Oyster Bay, NY-based consulting firm ABI Research believes radio frequency identification (RFID) systems aren’t matching up with customer needs as well as previously expected, so it’s downgrading its 2007 market forecast for RFID software and services revenue 15% to $3.1 billion.
“The lower revenue expectations result from the current direction of RFID’s evolution, not from any decline in the industry,” said Michael Laird, director of RFID research at ABI.
“Four interrelated factors, particularly within asset-management and supply-chain-management RFID markets, have led us to revise our forecasts,” he said. “They are: market consolidation; collaborative solutions; the growing availability of off-the-shelf commercial RFID software packages; and the improving level of skills in RFID project planning.”
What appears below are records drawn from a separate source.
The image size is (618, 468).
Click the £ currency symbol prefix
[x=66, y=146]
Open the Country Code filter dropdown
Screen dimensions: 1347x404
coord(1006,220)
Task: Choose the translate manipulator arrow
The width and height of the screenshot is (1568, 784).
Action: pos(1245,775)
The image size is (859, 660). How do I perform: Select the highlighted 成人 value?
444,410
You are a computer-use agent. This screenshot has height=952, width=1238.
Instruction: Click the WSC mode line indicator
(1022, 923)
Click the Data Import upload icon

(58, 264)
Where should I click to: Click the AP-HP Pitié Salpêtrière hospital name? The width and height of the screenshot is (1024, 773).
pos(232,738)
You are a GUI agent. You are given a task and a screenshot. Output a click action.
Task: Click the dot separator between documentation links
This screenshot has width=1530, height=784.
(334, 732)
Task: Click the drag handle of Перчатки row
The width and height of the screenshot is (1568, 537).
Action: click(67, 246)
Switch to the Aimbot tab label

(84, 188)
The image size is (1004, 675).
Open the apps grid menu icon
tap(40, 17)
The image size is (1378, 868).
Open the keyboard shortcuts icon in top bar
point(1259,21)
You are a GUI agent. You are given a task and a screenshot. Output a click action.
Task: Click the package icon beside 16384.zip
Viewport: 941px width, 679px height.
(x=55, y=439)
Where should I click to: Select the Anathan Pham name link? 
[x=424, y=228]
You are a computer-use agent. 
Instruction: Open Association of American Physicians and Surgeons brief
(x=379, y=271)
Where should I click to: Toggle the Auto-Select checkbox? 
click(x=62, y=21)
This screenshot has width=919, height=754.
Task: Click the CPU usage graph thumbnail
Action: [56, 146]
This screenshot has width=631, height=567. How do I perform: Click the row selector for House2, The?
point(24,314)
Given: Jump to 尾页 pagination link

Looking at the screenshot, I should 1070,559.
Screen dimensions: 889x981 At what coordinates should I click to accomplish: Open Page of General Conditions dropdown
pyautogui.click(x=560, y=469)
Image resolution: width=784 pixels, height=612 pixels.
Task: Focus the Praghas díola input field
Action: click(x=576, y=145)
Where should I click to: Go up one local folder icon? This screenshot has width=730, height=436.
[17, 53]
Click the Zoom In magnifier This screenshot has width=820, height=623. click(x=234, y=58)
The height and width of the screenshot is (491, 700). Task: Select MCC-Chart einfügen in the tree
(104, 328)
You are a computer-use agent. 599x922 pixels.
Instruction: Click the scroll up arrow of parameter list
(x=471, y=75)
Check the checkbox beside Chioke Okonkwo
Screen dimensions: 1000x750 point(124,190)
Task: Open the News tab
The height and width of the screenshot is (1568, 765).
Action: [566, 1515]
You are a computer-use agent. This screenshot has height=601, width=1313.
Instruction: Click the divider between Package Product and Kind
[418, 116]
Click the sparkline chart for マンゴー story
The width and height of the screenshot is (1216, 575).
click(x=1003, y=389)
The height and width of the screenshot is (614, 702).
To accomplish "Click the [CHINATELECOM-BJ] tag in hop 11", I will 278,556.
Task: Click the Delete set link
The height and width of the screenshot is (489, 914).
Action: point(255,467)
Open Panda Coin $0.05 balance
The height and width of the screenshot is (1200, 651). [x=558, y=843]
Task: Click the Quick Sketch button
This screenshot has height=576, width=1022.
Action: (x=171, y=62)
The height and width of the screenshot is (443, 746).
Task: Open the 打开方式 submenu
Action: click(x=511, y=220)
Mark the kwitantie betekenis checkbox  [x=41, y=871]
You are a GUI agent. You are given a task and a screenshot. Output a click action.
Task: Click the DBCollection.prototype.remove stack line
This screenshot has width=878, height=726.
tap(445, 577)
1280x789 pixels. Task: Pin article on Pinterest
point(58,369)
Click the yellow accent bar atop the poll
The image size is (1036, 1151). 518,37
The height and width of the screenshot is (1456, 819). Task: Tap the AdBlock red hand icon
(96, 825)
Laird also expects to see some consolidation across companies as well as within companies as RFID technology continues to evolve, with consolidation eliminating significant overlap and hopefully leading to better-managed, more efficient systems.
“Technological issues today range from reader-level enhanced efficiency through cross-industry software and applications,” Laird said. “The goal is seamless integration. RFID technology is becoming increasingly standardized, which is fostering—in a variation on the market consolidation just mentioned—‘ecosystems of partners’ with each contributing elements to a common solution. These collaborative efforts mitigate software costs because users do not need to seek multiple providers.”
Custom software cost more than commercial software, he noted, so many larger developers are offering off-the-shelf packages that fit lower RFID integration budgets. “With today’s better planning, there’s less waste, and less software needing premature replacement,” Laird added. “End users are taking a more managed approach to budgeting and integrating RFID solutions internally.”